Re: The abiword side of grammar checker.

From: Martin Sevior (msevior@physics.unimelb.edu.au)
Date: Mon Sep 23 2002 - 12:11:37 EDT

Next message: Petr Tomasek: "Will the new beta version be installable along with 1.0.3?"

Previous message: Jody Goldberg: "Re: tb_hyperlink_xpm causes an assert"
Messages sorted by: [ date ] [ thread ] [ subject ] [ author ] [ attachment ]

Mon, 2002-09-23 at 11:45, Andrew Dunbar wrote:
> --- Martin Sevior <msevior@physics.unimelb.edu.au>
> wrote:
> >
> >
> > On Sun, 22 Sep 2002, Dom Lachowicz wrote:
> >
> > > Implementing a vector of incorrect phrases and
> > > squiggling them is trivial. Determining if a given
> > > phrase is correct/incorrect and why is so is the
> > > hard part in front of us :) Oh, that and our code
> > > to separate things on phrase/sentence boundaries
> is
> > > non-existent. This'll be non trivial too.
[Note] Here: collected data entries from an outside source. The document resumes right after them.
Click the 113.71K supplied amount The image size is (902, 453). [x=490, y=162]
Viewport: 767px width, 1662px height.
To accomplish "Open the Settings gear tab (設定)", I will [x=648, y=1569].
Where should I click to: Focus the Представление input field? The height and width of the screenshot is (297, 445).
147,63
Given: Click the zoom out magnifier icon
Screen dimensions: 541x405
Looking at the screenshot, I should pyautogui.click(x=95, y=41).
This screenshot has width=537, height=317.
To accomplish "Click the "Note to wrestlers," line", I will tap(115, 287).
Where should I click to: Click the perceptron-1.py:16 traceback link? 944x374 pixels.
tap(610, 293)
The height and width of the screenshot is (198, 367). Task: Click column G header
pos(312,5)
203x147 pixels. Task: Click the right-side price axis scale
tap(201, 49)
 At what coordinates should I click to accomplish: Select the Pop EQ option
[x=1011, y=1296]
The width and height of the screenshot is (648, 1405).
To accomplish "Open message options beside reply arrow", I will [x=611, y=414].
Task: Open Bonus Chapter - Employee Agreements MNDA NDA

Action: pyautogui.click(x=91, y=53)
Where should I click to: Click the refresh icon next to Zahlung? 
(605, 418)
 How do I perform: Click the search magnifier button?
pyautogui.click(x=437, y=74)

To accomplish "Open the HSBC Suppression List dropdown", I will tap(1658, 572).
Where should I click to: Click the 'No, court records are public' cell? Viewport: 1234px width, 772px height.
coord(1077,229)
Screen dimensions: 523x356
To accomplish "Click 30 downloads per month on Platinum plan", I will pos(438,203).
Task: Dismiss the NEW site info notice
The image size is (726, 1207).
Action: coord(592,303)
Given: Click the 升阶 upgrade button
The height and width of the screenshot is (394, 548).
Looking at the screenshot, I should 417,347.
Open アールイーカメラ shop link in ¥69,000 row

Or the
> > > grammar checking tool will have to determine this
> > > for us. Either way, it's not fun.
> >
> > That is why we can break the problem into two parts.
> > What abiword needs to do and what the grammar
> > checker needs to do.
>
> Absolutely!
>
> > I'm definately not volenteering for the latter just
> > the former. I don't think it would be too hard to
> > split text in sentences, just look for full stops
> > :-) If this is insufficient we can send out the
> > entire paragraph of text, which is self-contained by
> > default.
>
> Well how would we send it out? If we send it just as
> a string of text how will we pass the start and end
> positions of squiggles?
> If we pass it in internal format it'll be yucky for
> grammar types to hack on. We'll also have to watch
> out for inline level attributes such as bold and
> italic
> which we don't want to bother the grammar checker
> with.
>

We need just fill growbuf with UT_UCSChar via

UT_GrowBuf pgb;
fl_BlockLayout::getBlockBuf(&pgb)

The properties etc are described by the PieceTable fragments which track
the length of each segment of contiguous properties.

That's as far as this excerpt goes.